The issue of kava in the 27-member European Parliament has been agreed to as a “bilateral issue” and according to Vanuatu’s former Dean of Ambassadors to the EU, Roy Mickey Joy, this is understood.
Regarding Poland’s position on kava, the former senior diplomat says, “My advice is for the Vanuatu Government through the Ministry of Foreign Affairs, to request through a diplomatic note through the Vanuatu High Commission in Canberra to the Polish Embassy in Canberra, to kick-start the process of dialogue. That is the first part.
“The second part, I think the work done by the ACP and EU through the consultants who were engaged for many years on kava (before, during and after the ban) and the great work that’s been done through the Ministry of Agriculture and the FAO in Rome, is an adequate representation of the technical scientific work that’s been completed on kava and there should be no issue on this.

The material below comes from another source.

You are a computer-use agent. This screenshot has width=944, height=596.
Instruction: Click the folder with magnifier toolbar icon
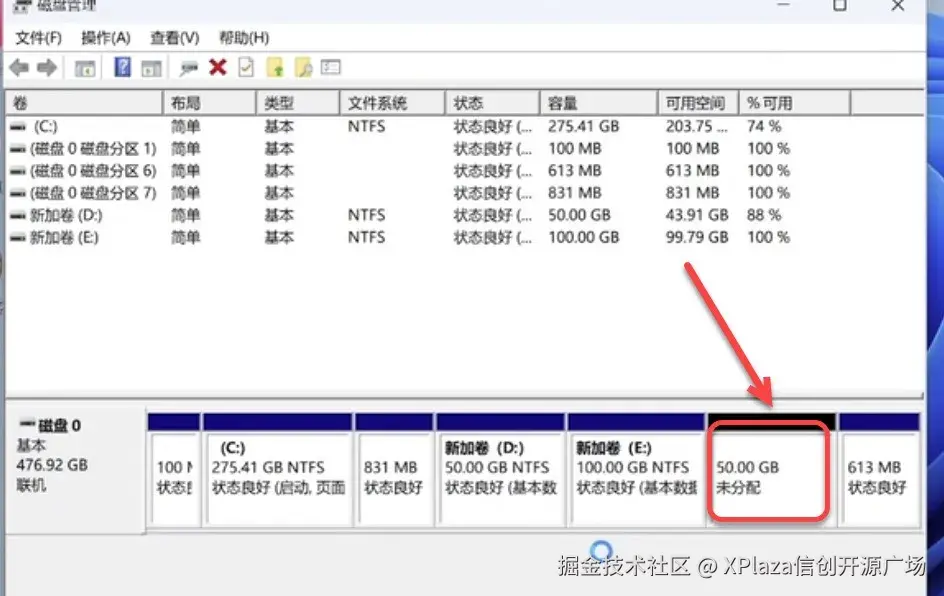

“We respect the sovereignty of a sovereign states like Poland therefore it is to the interest of Vanuatu that the Ministry of Foreign Affairs establish dialogue with the Polish Embassy in Canberra, with a view to concluding the issue as soon as possible.”
He says the European Parliament will soon debate the issue of kava entering all EU member states including Poland.

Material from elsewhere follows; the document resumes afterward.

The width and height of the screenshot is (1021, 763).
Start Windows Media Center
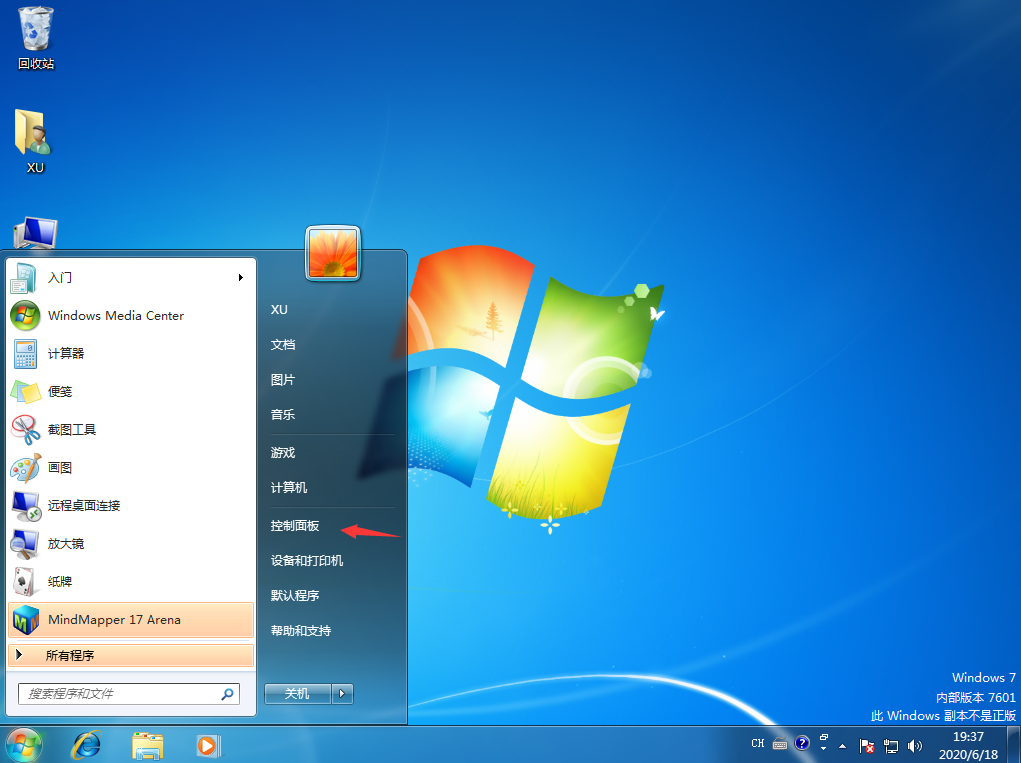[116, 315]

While that may proceed soon, he advises, “I think it is of great interest that the Government of Vanuatu ought to intervene through a diplomatic note through the Ministry of Foreign Affairs as soon as possible, with a view to open up dialogue leading to the Polish Government taking a positive position on the issue of kava”.

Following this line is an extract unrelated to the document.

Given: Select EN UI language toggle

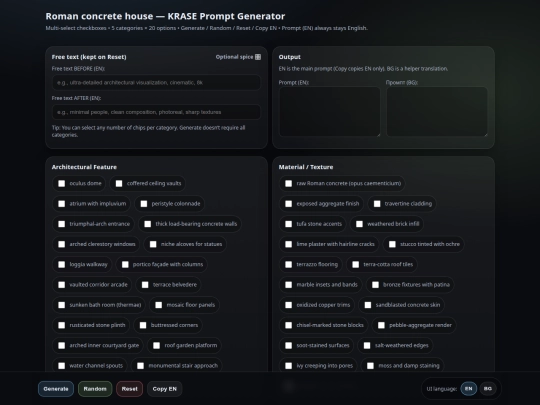Looking at the screenshot, I should (469, 389).
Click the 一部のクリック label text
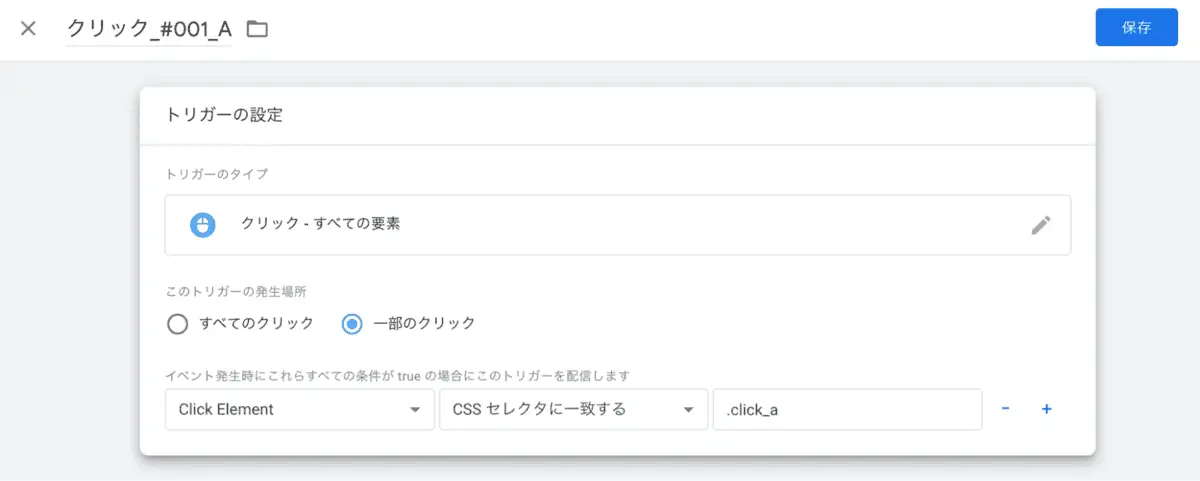The height and width of the screenshot is (481, 1200). pyautogui.click(x=424, y=324)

He describes the situation on kava in Poland as “paradoxical” for 26 member states to keep silent on the issue and allow Poland to “raise its own flag on kava”.
“I do not know how many ni-Vanuatu live in Poland but I know for a fact that there are Polish kava consumers in Poland and that is something I realized when I was still in Brussels,” he says.
He is confident the issue regarding kava in Poland is an ideal opportunity for political engagement between the Ministry of Foreign Affairs and Polish Embassy in Canberra to find a long lasting solution to facilitating market access of kava to Poland.
During the EU/ACP Joint Council of Ministers Meeting in Port Vila in 2012, then Deputy Prime Minister Ham Lini Vanuaroroa, capitalized on the delegates present to invite approximately 80 of them to drink kava for the first time at his nakamal at Teouma.
“As Vanuatu’s Ambassador to the EU, I was also present and our diplomatic guests were treated to one of the best kava in the world, prepared and served in Pentecost traditional way through ‘bwasisi’ and nobody died, and some of them went back to Brussels with kava powder, while others came to the Vanuatu Embassy and asked for kava and I told them, ‘Sorry we don’t sell kava in the Embassy’.
“That kava session at Teouma was a major public relations breakthrough that the Deputy Prime Minister Ham Lini Vanuaroroa did,” he explains.
The kava ceremony also broke the ice to prove to the EU/ACP delegates that kava was not harmful to the drinker.
It was later used as evidence in the German court to throw the DfArM allegation out the window that kava made the drinker sick.